Koff: Why should we trust organic?

Falck: Organic certification is a verifiable, repeatable and effective system that has government and industry oversight.

The "natural" claim has no legal definition, no standard, and no oversight. Products grown with chemical fertilizers and toxic synthetic pesticides are commonly and legally called "natural".

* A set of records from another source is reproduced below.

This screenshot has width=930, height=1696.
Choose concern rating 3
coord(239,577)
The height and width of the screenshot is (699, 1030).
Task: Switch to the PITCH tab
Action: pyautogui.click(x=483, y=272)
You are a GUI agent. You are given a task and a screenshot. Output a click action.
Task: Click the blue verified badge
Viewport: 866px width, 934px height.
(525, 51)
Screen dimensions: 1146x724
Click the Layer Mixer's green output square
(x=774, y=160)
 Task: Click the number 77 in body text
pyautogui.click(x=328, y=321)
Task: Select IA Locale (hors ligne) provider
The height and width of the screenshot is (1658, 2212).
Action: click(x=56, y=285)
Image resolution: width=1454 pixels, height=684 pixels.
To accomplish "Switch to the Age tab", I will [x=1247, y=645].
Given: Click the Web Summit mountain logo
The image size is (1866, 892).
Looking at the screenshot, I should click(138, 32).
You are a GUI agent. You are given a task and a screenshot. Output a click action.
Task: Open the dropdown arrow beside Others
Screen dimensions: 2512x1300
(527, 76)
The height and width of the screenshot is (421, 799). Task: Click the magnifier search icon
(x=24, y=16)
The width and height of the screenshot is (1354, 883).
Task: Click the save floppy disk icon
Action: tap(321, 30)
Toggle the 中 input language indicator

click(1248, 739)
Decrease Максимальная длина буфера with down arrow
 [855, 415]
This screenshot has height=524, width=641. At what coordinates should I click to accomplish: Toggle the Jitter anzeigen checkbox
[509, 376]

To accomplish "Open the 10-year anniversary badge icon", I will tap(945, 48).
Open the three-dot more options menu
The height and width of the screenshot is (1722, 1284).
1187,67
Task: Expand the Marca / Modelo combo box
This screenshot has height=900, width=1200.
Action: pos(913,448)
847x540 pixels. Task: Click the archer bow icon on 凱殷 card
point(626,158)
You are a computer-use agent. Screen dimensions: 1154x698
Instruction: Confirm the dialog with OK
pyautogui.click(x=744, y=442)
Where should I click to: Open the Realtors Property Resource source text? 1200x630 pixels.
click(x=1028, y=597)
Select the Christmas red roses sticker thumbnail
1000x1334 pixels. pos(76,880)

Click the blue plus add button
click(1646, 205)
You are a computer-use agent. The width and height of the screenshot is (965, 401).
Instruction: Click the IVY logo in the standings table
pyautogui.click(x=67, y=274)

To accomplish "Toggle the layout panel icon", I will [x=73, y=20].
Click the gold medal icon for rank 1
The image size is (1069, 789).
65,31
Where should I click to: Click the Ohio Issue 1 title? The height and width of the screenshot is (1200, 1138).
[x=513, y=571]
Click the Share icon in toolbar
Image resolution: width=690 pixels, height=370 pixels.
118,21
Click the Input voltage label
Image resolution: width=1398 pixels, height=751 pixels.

The popular "local" movement often speaks of local food in glowing terms. I've been an organic inspector for 15+ years and visited hundreds of farms. Often people prefer to "know" their local farmer, and therefore trust them. They claim this is better than organic certification. I have gone out of my way whenever possible to investigate these specific claims, and gone to the farms that someone "trusted". In every case I quickly found practices they routinely used that contravene organic standards, and in most cases they had no idea (sometimes they did know). These practices can be things like using colored inks (colored newspaper mulch or wood ashes) containing heavy metals and synthetic solvents that end up in the soil or using unapproved soil amendments like slaked agricultural lime, instead of the natural dolomite lime. Sometimes however the transgressions are much more severe, I remember one time at a farmers market where a farmer sold "natural unsprayed blueberries". I was interested and struck up a conversation. Soon I discovered that indeed the "blueberries" where not sprayed, however with total innocence the farmer admitted that she did spray the bushes before the berries formed, and between the rows even when the berries where on the bushes. She just had not sprayed directly "on" the berries. The spray used? Well I was informed it was the completely "safe and harmless" Round-Up®. The active ingredient is glyphosate, the inerts are largely unknown, but known to add significant toxicity. Glyphosate is known as a carcinogen.

Koff: Is the science there in terms of organic being better for the body and the environment?

Falck: In its most basic form organic is based on absolute solid science. If you start with clean soil and you don't add a toxin to grow your food, you are not left with that toxin on your food. How sound is the science that says food is totally safe even when grown in soil where repeated applications of synthetic fossil-fuel-based fertilizer have killed the healthy soil organisms, and a cocktail of toxic herbicides, pesticides and fungicides have been added straight to the plants and soils?

So if organic isn't trustworthy because it doesn't have science backing it up, I say it's not science, but rather spinning.

In fact scientific studies that are based on solid scientific principles abound on the topic of how organic food excels in the areas of vitamins, antioxidants and other phyto nutrients. There are equally plenty of reputable studies showing that chemical agriculture produced food (conventional) have toxic pesticide residues that do end up in the bodies of those eating those foods. This has been demonstrated in the study by The National Institute of Environmental Health Sciences on Children's dietary pesticide exposure. In this study it is shown that pesticide residues found in children's urine is directly linked to their eating organic or non organic foods.